Thursday, January 25, 2018

Andrew Sullivan And The Feminist Rejection Of Nature

Andrew Sullivan has a fine new column in New York magazine's website that deserves attention, about the nature of being male, and how nature — or perhaps, more fittingly, Nature — is not to be denied:
... [I]n the years of being HIV-positive, my testosterone levels had sunk, and I decided, given my lassitude, depression, and lack of sexual desire, to go on hormone replacement therapy to get me back in a healthy range for a 30-something male. It was a fascinating experience to witness maleness literally being injected into me, giving me in a sudden jump what had been there all along, and what I now saw and felt more vividly. You get a real sense of what being a man is from an experience like that, as the rush of energy, strength, clarity, ambition, drive, impatience and, above all, horniness overcame me every two weeks in the wake of my shot. It was intoxicating. I wrote about this a couple of decades ago, in an essay I called “The He Hormone.” The visceral experience opened my eyes to the sheer and immense natural difference between being a man and being a woman, and helped me understand better how nature is far more in control of us than we ever want to believe.
Sullivan goes on to observe that it is now "taboo" to discuss naturally occurring differences between men and women, particularly ones with demonstrable biological origins. The belief that such differences are not inherent but socially constructed are a fundamental tenet of much modern feminism, gender feminism particularly. Steven Pinker attacked this in The Blank Slate in 2003; it has made little difference in the academy, and in lay feminism. "It is strikingly obvious", Sullivan continues, "that for today’s progressives, humans are the sole species on this planet where gender differentiation has no clear basis in nature, science, evolution, or biology. This is where they are as hostile to Darwin as any creationist."
If most men are told that what they are deep down is, in fact, “problematic” if not “toxic,” they are going to get defensive, and with good reason. ... And men, especially young men in this environment, will begin to ask questions about why they are now routinely seen as a “problem” ....

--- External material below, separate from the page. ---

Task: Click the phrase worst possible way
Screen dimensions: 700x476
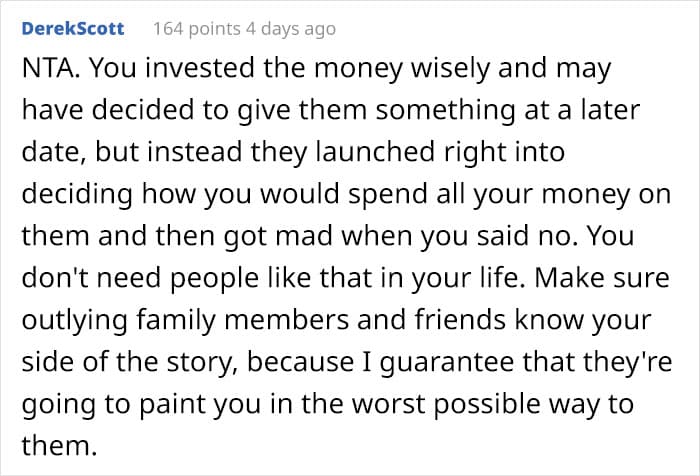Action: pos(475,404)
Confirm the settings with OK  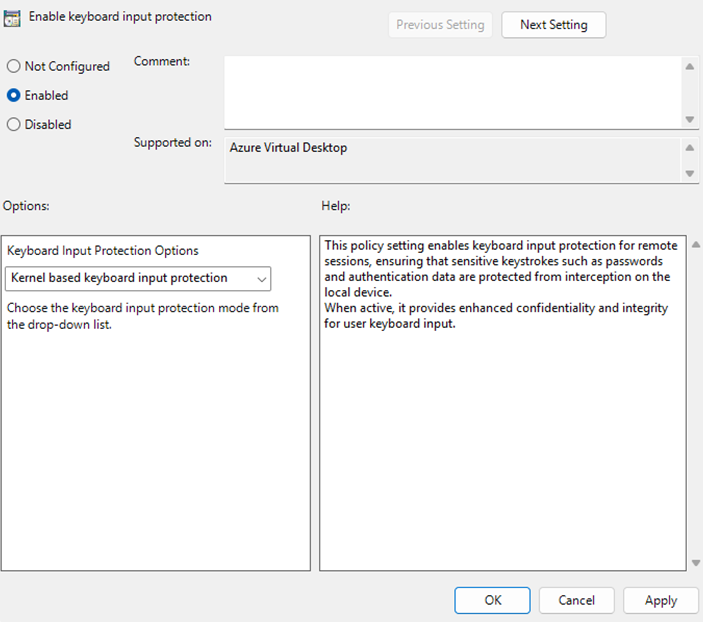[492, 600]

This week, in the New York Times, Tom Edsall bravely exposed the politics of this. He looked at the data and found, believe it or not, that gender-studies feminism is not shared by all women by any means, and is increasingly loathed by men — and not just older men. “2016 saw the greatest number of votes cast by young white men in the past 12 years — markedly higher than their female counterparts,” says Kei Kawashima-Ginsberg, a psychologist at Tufts.
... Trump understands this dynamic intuitively. Bannon believed it was integral to the Trump project, and wants the slanted elite discourse on men to continue and intensify. I think this issue was an under-acknowledged cause for Clinton’s failure. At some point, Democrats and liberals are going to have to decide if they want to “problematize” half the voting population.

The recently deceased Ursula K. Le Guin populated an entire world with an androgyne race in her novels set in the Hainish universe. That was fiction, of course, but feminist theorists who start every explanation of male behavior with "men are taught to..." apparently believe we live in such a universe. Certainly Laurie Penny, who can be counted on to ignore every major point Sullivan made, has not disappointed in that regard, and neither Jessica Valenti's impressively lazy response.

Meantime, we have an election later this year. It will surely be interesting to see who shows up for it.